I will try to explain the last of the applications. Let us imagine we have a huge dataset of customer complaints. The database contains information including, among others: the date of the complaint, the country of origin of the product complained about, the age of the customer making the complaint. On the basis of this data, using predefined fuzzy sets, we are able to generate linguistic summaries, e.g. most of the complaints made in the summer period by elderly people were accepted. Then we can calculate the degree of truth of such a summary. The degree of truth takes values in the range x ? <0,1>. The closer the sentence is to 1, the more true it is. If the calculation shows that the sentence is true, we can suggest to the company's complaint handling department (CRM) to make a specific decision (to accept or reject a complaint).

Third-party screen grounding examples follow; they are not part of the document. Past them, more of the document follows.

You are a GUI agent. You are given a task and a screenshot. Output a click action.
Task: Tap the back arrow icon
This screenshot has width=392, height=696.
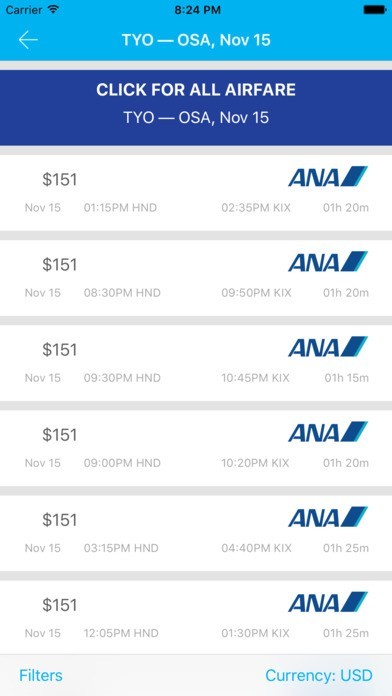tap(28, 40)
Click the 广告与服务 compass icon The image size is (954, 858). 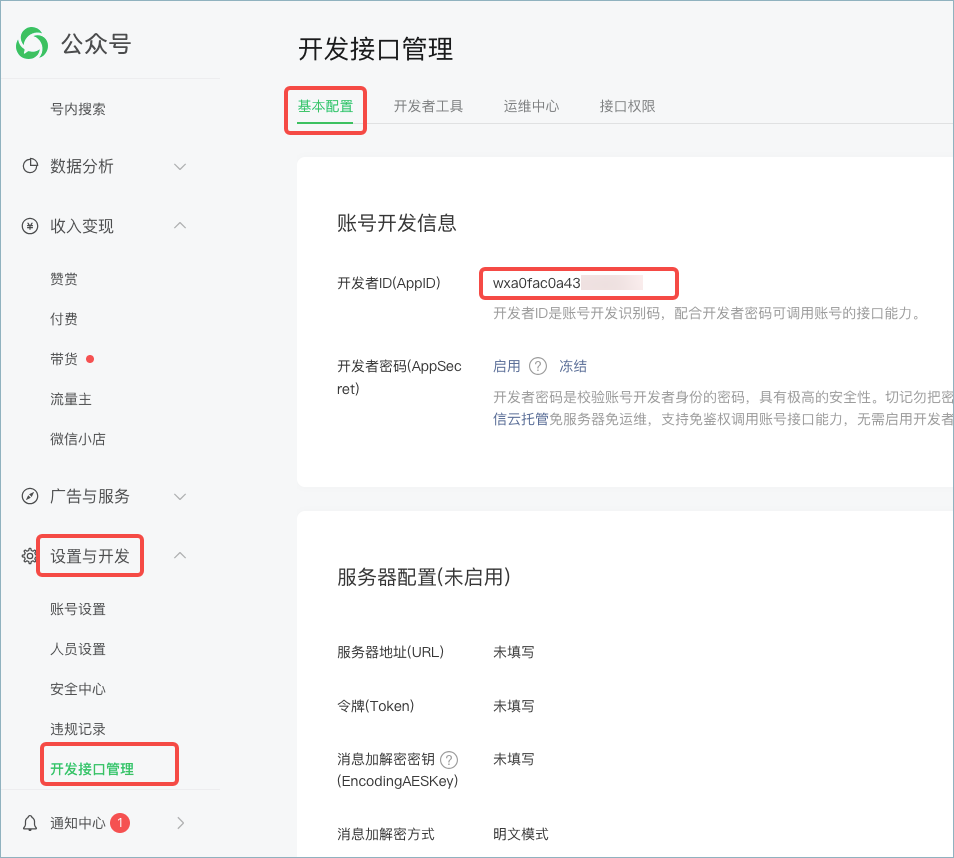[30, 496]
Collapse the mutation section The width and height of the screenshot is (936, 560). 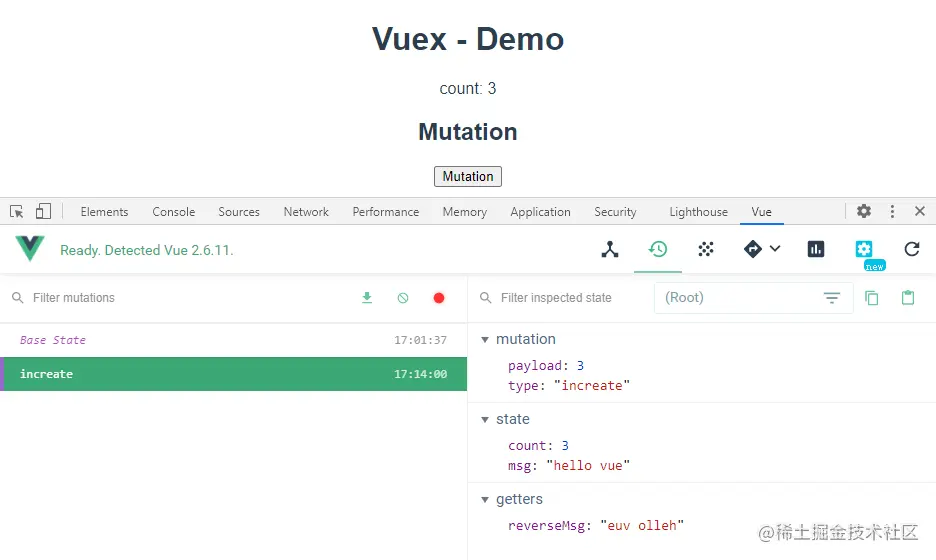point(486,339)
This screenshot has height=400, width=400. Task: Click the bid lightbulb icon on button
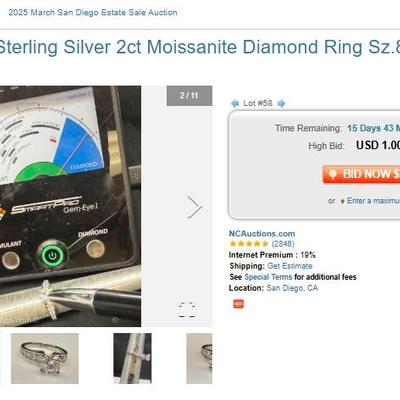(x=332, y=174)
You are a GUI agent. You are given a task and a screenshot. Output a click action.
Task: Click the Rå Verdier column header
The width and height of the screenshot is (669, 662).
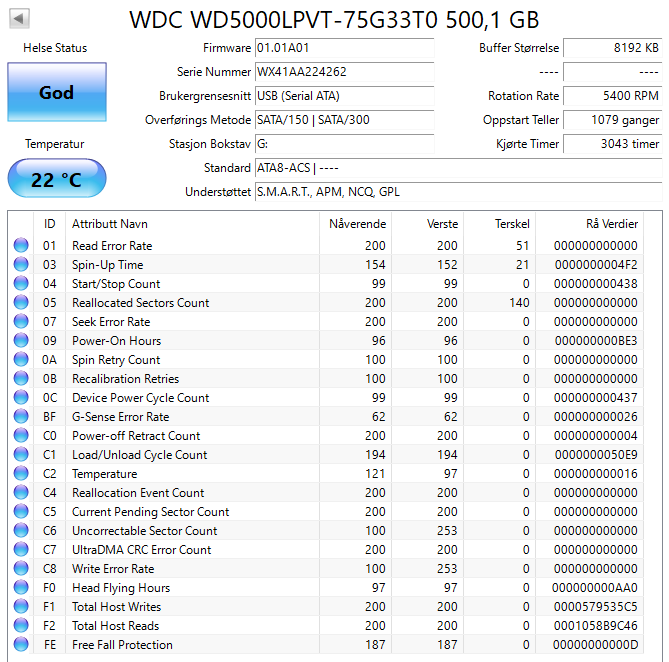(611, 224)
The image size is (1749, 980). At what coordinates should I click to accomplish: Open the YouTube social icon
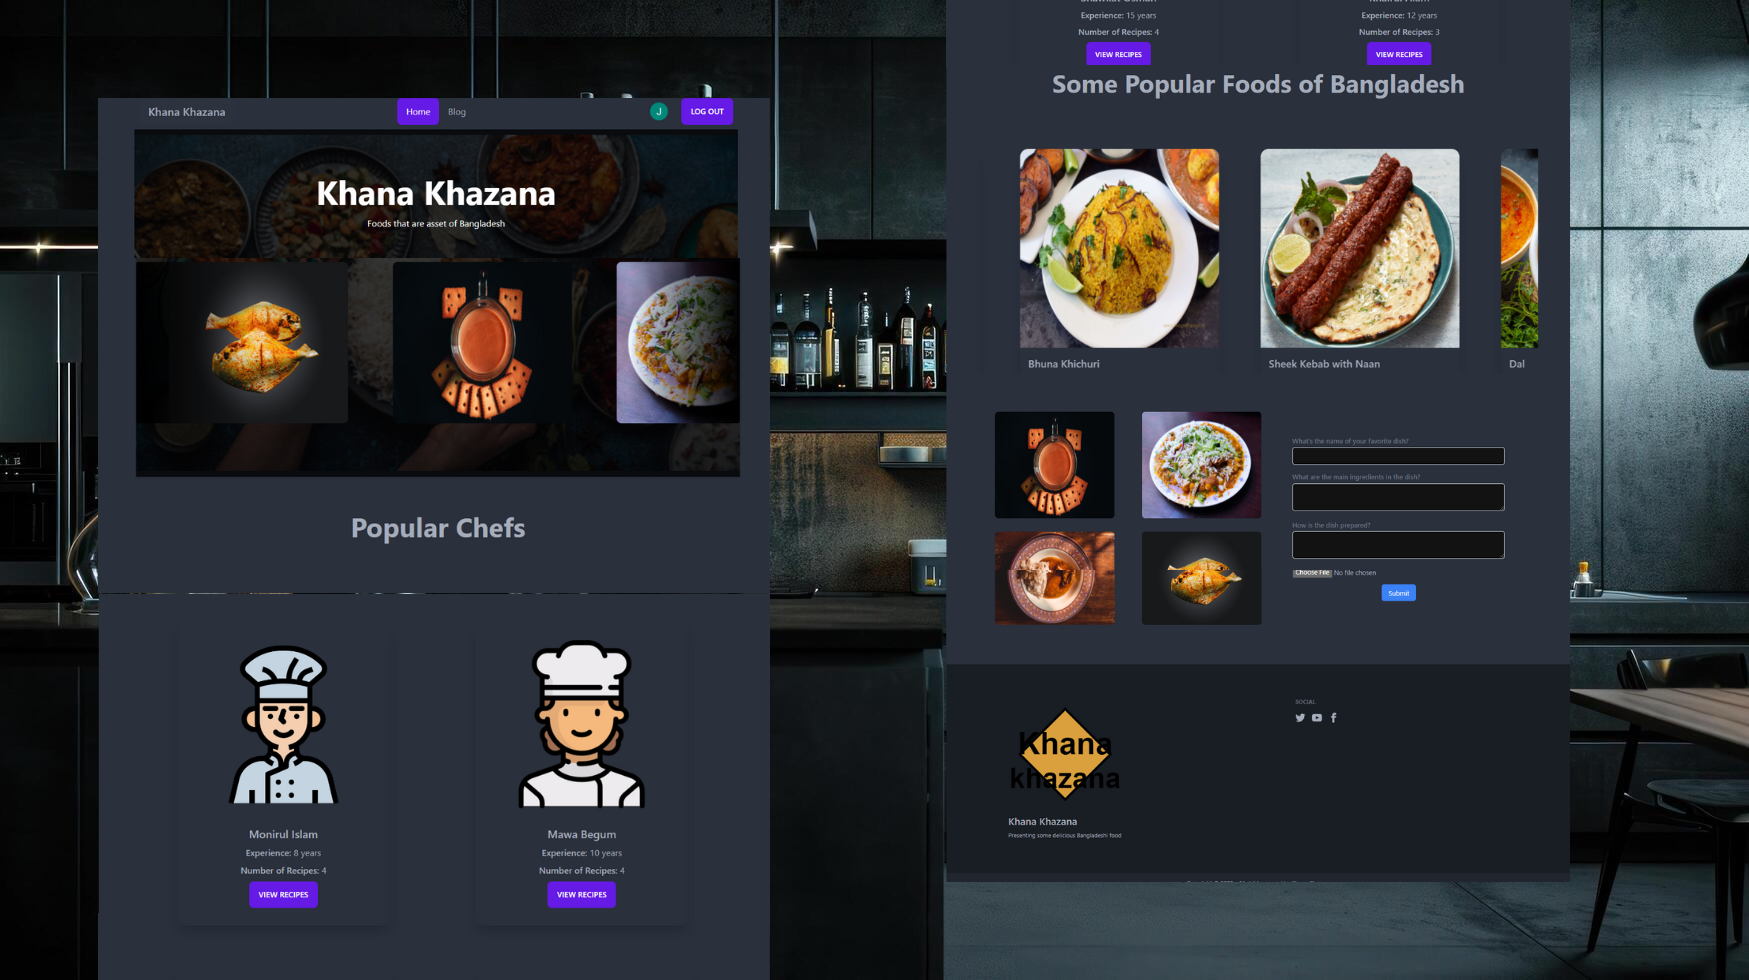1317,717
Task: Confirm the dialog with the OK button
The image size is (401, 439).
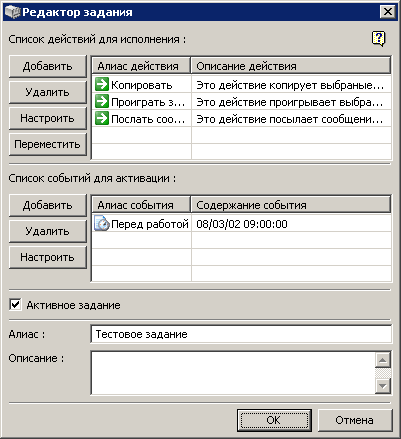Action: 274,420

The decision support system fits into the win-win strategy (satisfaction of two parties). For a department in a given company, because it is able to make a decision about a given complaint faster, and for a customer, because it is able to verify in advance whether or not the complaint will be accepted. Linguistic summaries are a universal method and could be used in a decision support system based on any other data, e.g. medical. This system could suggest whether a given person has a flu.
The effectiveness of the method depends on the quality and quantity of data used in the database.
Why is it worth being a scientist?
It gives us the opportunity to improve our skills, innovate, constantly challenge ourselves and fulfil ourselves by exploring the areas of our interest. Scientific work is a constant challenge, the results of which allow us to achieve a great reward in the form of immense satisfaction.